To finish off the week we rented jet skis for an hour to ride around on the lake. We took turns trying to terrify the person on the back. It seemed like the perfect end to the week. Well until I took a big jump off a wake and landed the front end on another big wake causing me to lunge forward and slam my big toe on the foot stand. I wasn’t sure if I broke it, but I did hear it pop. I lost my jet-ski driving privileges, but continued to enjoy the ride for our last 5 minutes. By the time we got home it was purple and I continued to ice it the rest of the night. Luckily, it didn’t hurt as bad as it looked so I wasn’t prevented from enjoying a short hike the next day.

When it was finally time to leave I was somber. We hurriedly got on the road and 30 minutes out I was in tears. I didn’t want to go home. I didn’t have anything to go back to. I didn’t have a job. I didn’t have any idea what I was going to do next. The vacation had delayed the harsh reality that while I wasn’t a slave at one corporation I was still a slave to the unknown. Gabe was nice enough to drive us back to Tahoe so I could delay reality one for one more day. We then took the scenic route through Reno or Lassen Park home. We made a pit stop for lunch in Reno, but it was far from scenic. I don’t want to know what kind of people that town attracts.

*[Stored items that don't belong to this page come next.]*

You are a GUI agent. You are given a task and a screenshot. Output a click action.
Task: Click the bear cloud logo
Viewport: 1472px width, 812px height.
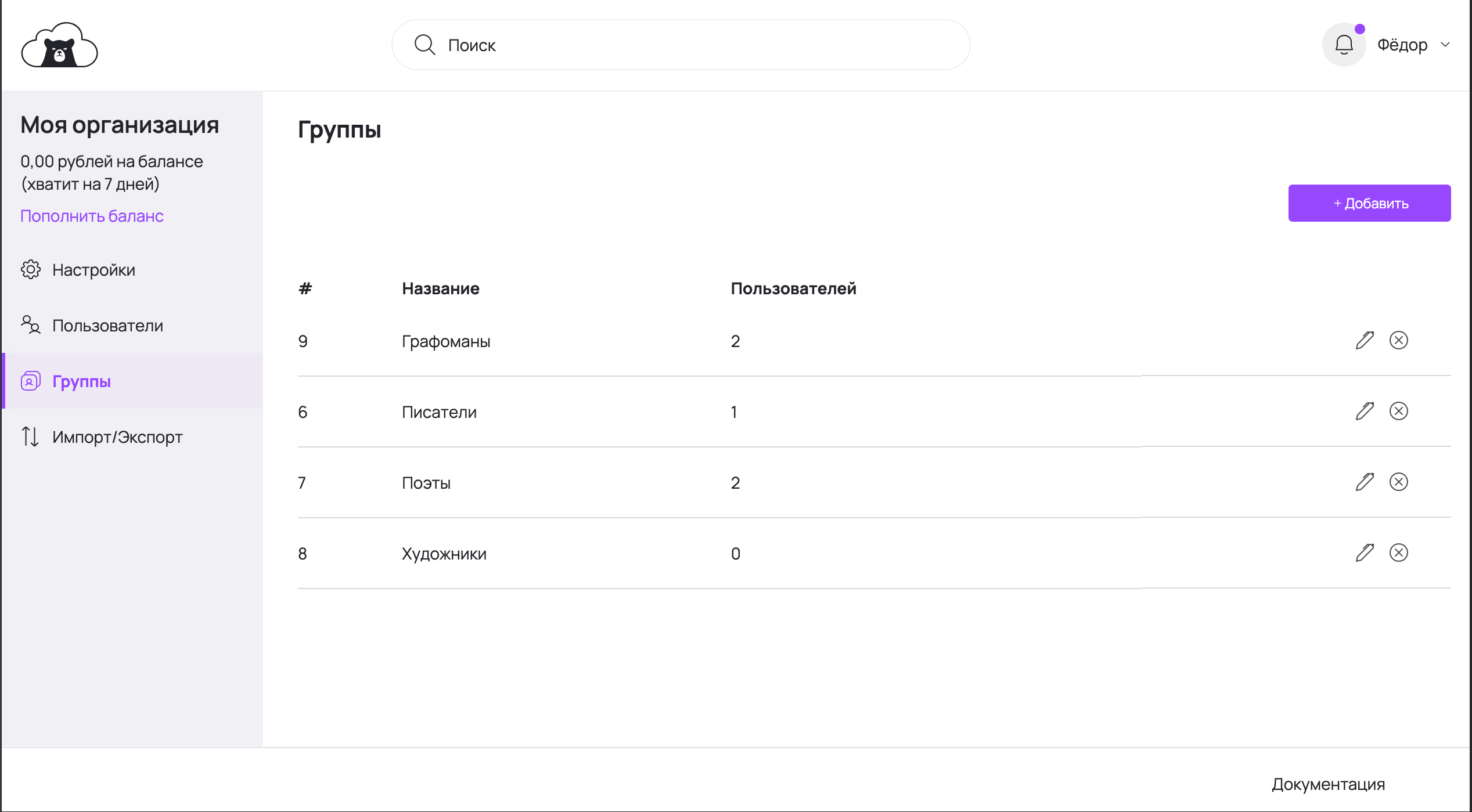point(59,45)
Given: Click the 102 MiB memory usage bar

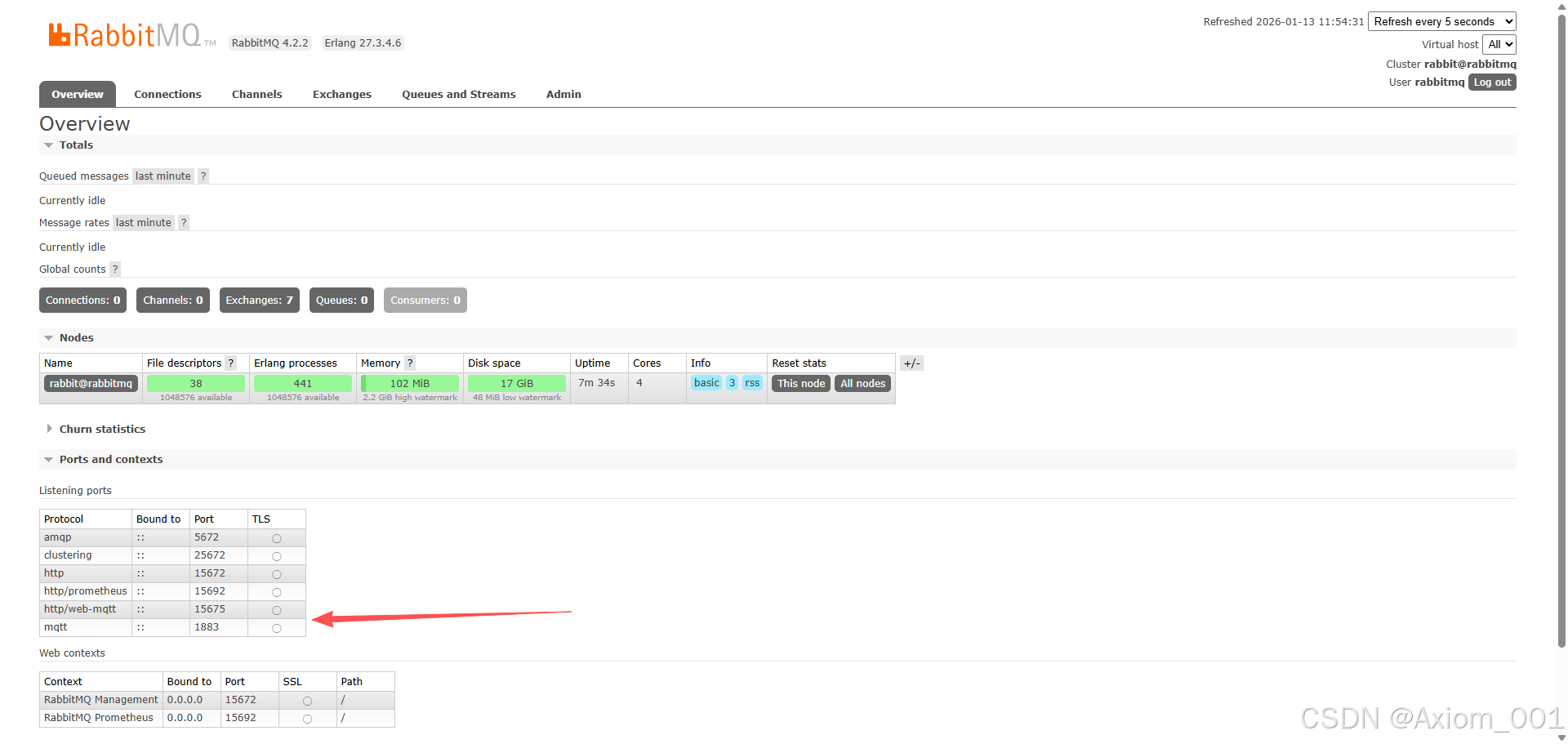Looking at the screenshot, I should point(408,383).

We arrived home in the late afternoon to our hyperactive puppy. The first thing she did was grab the car keys from the lanyard hanging in Gabe’s pocket and took off running. She continued to play keep away for another 10 minutes until she finally rolled over for some tummy rubbing. I wish that we could take her with us on every vacation. I guess coming home had it’s perks. I’m so thankful that I dated my way into an awesome family that lets me join them on their vacation. I can’t wait for next year. I guess till then I better get to work so it’s as equally rewarding.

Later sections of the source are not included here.